**TASK TO CARRY OUT:**
With the pictures excluded, repeat every entry exactly.

**MATERIAL FOR THIS TASK:**
__________________________________________________
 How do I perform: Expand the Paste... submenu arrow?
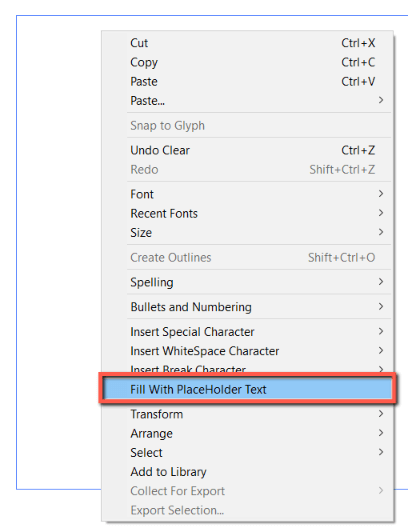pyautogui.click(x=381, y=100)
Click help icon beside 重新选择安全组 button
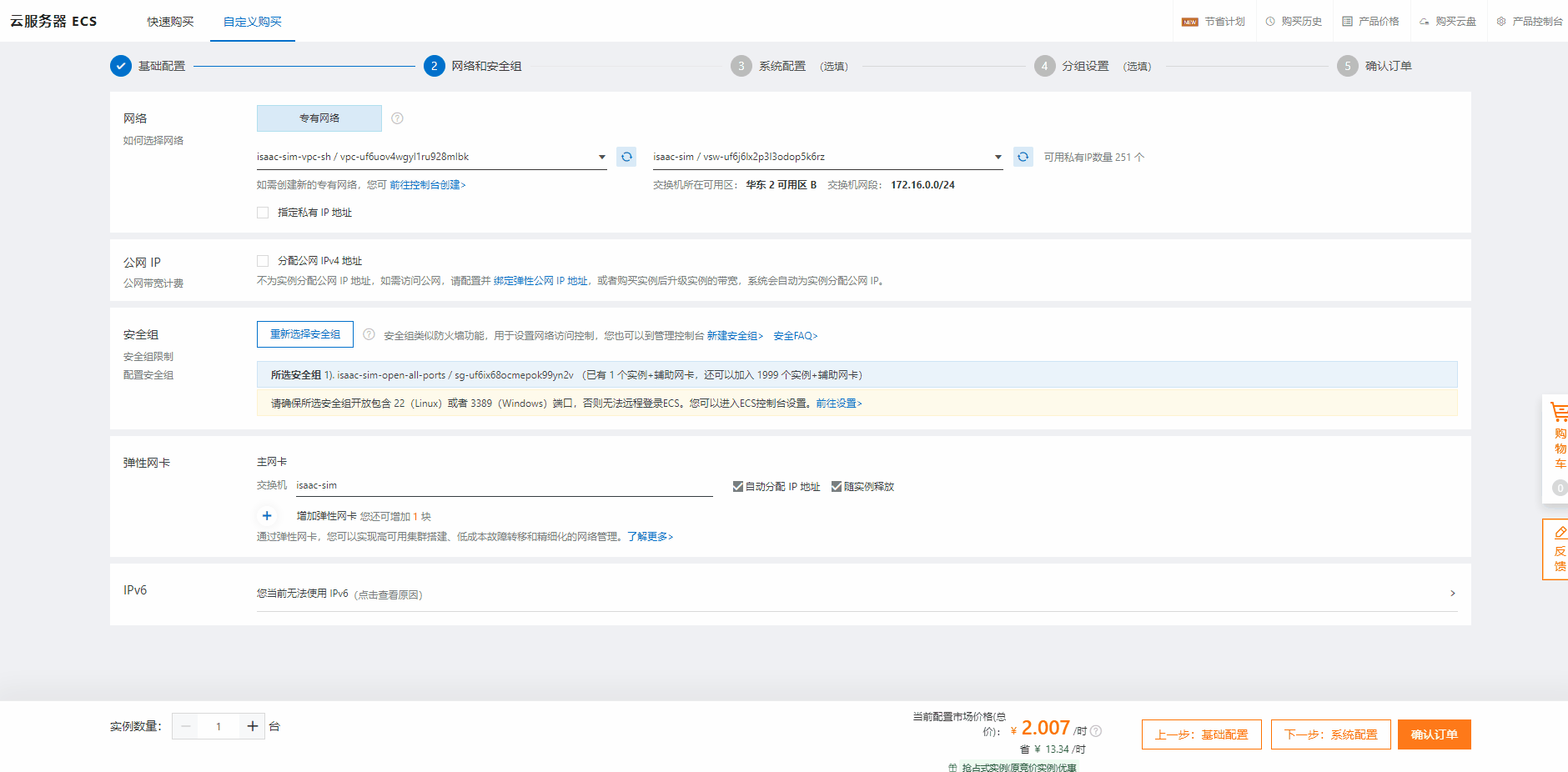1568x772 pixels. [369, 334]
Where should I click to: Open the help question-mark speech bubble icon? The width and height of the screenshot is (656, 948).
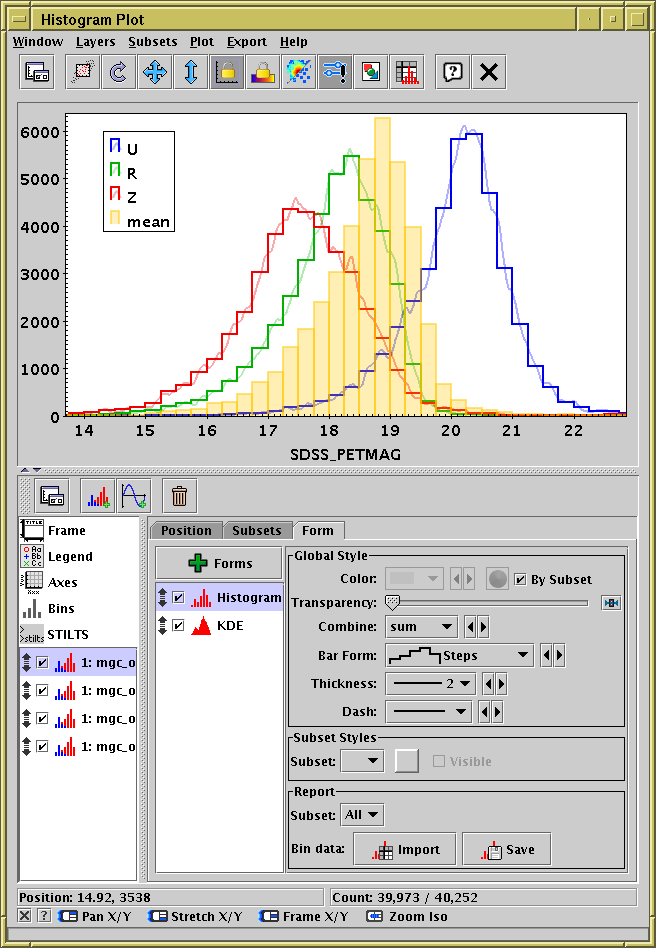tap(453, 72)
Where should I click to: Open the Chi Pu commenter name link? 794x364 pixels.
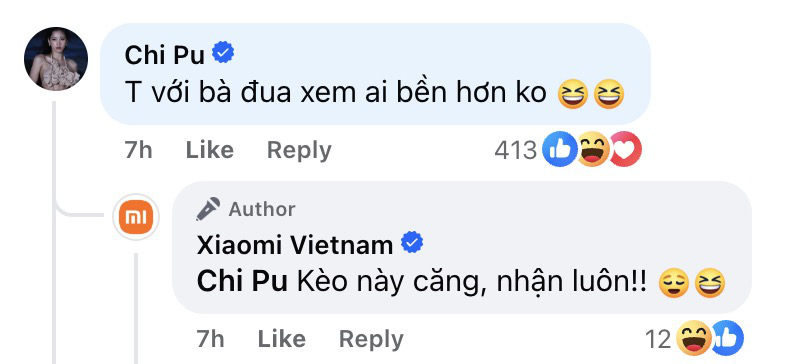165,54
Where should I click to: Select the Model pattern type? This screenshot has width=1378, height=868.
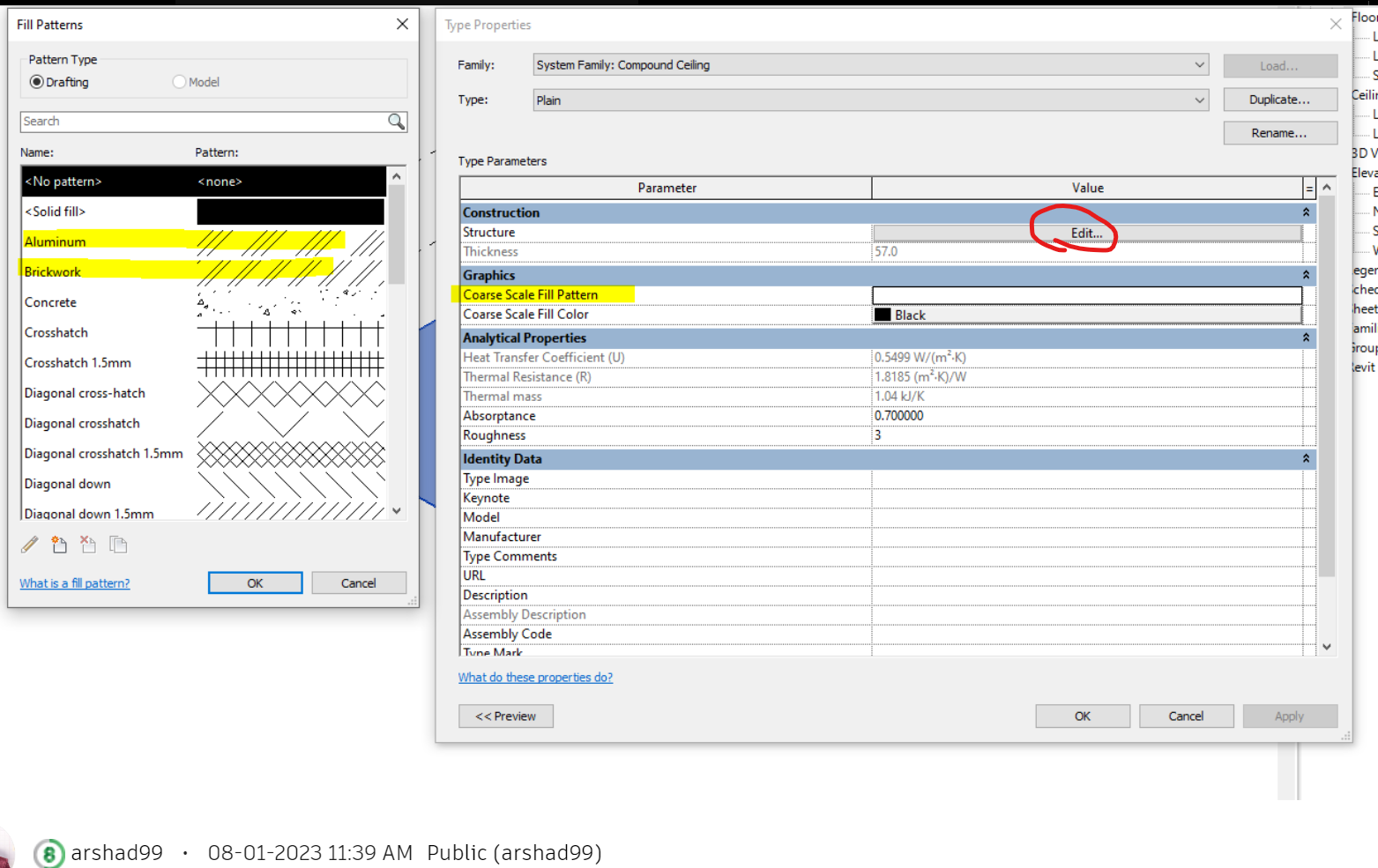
__________________________________________________
**PROBLEM SOLUTION:**
 How do I perform: Expand the Paste... submenu arrow?
pyautogui.click(x=381, y=100)
Click help icon beside 重新选择安全组 button
1568x772 pixels. [369, 334]
Where should I click to: Open the help question-mark speech bubble icon? The width and height of the screenshot is (656, 948).
tap(453, 72)
Where should I click to: Open the Chi Pu commenter name link? 794x364 pixels.
165,54
Where should I click to: Select the Model pattern type? This screenshot has width=1378, height=868.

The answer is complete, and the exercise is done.